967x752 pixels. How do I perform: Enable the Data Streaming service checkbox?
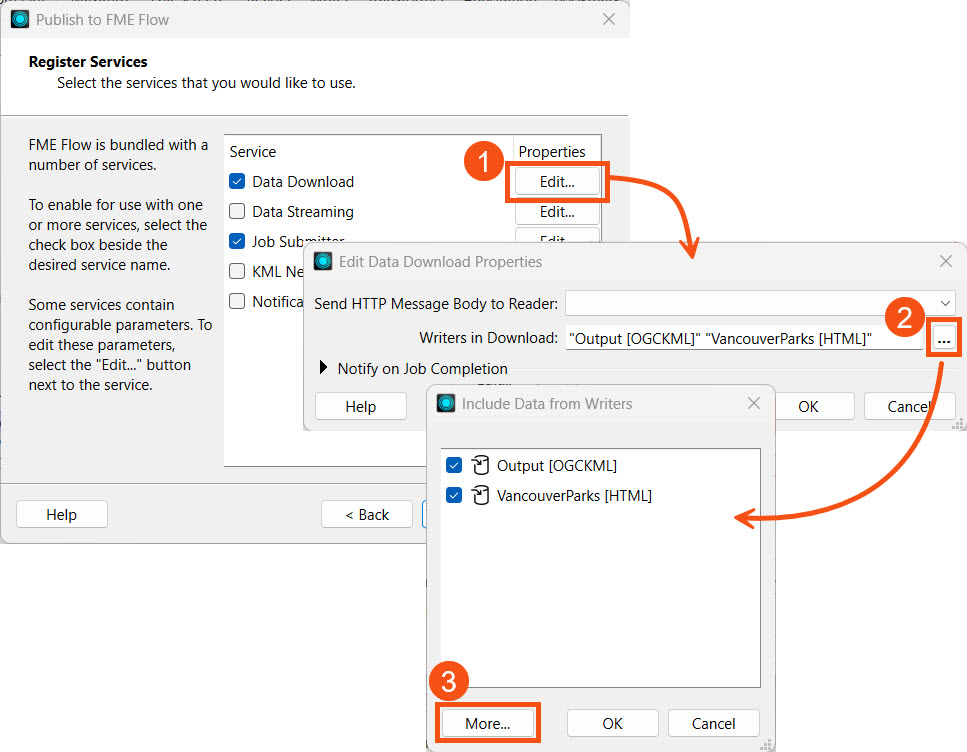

* * *

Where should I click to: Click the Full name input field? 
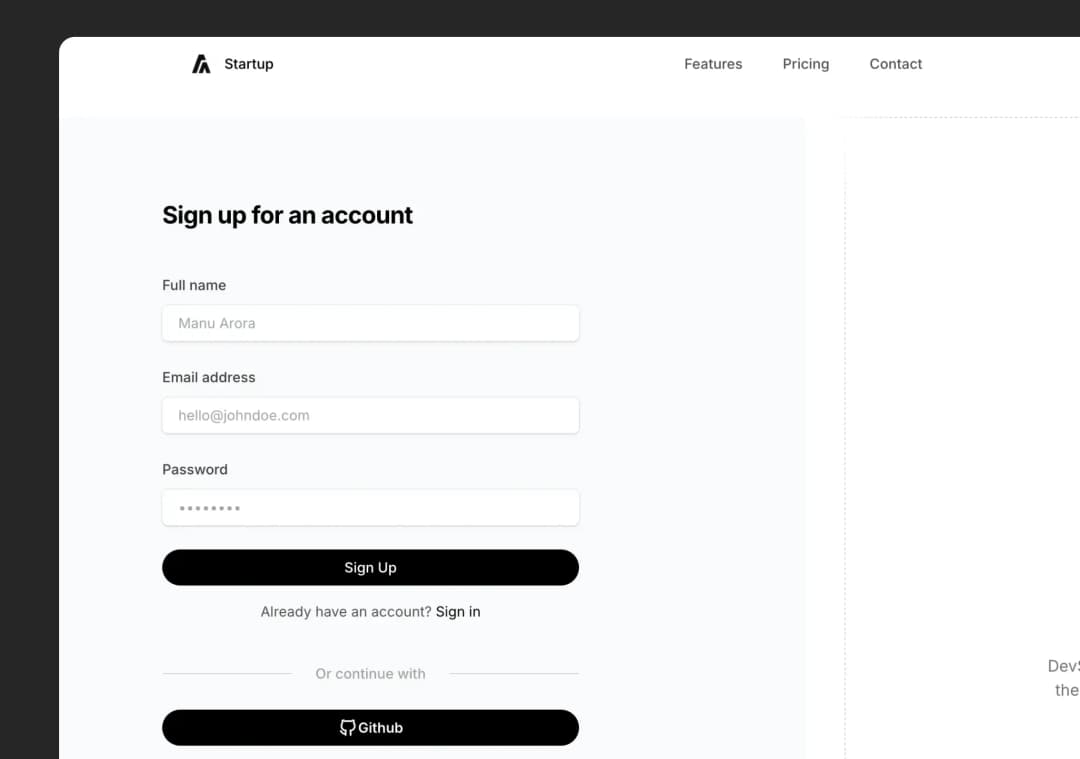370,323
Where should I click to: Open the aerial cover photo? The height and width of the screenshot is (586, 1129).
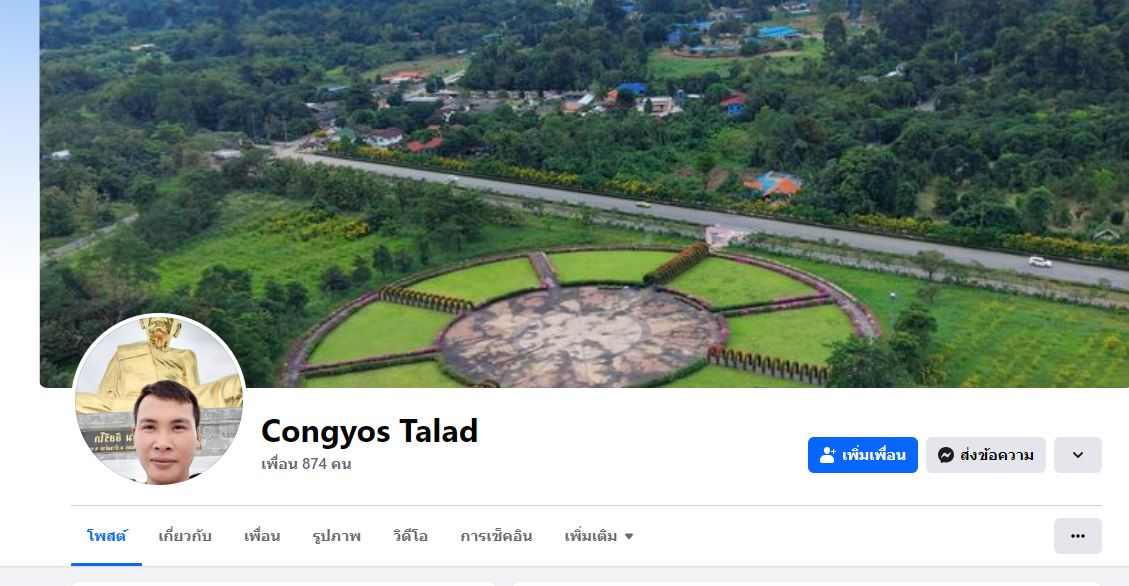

==

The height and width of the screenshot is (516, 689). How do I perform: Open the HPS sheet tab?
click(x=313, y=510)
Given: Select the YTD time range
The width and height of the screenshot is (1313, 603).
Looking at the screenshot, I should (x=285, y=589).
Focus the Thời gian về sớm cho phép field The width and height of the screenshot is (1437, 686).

> **What is required**
For this exercise, repeat exactly the lines of the data above from the one with "Given: Select the YTD time range" down to the one with "Focus the Thời", both end lines included.

> **Exercise answer**
Given: Select the YTD time range
The width and height of the screenshot is (1313, 603).
Looking at the screenshot, I should (x=285, y=589).
Focus the Thời gian về sớm cho phép field The width and height of the screenshot is (1437, 686).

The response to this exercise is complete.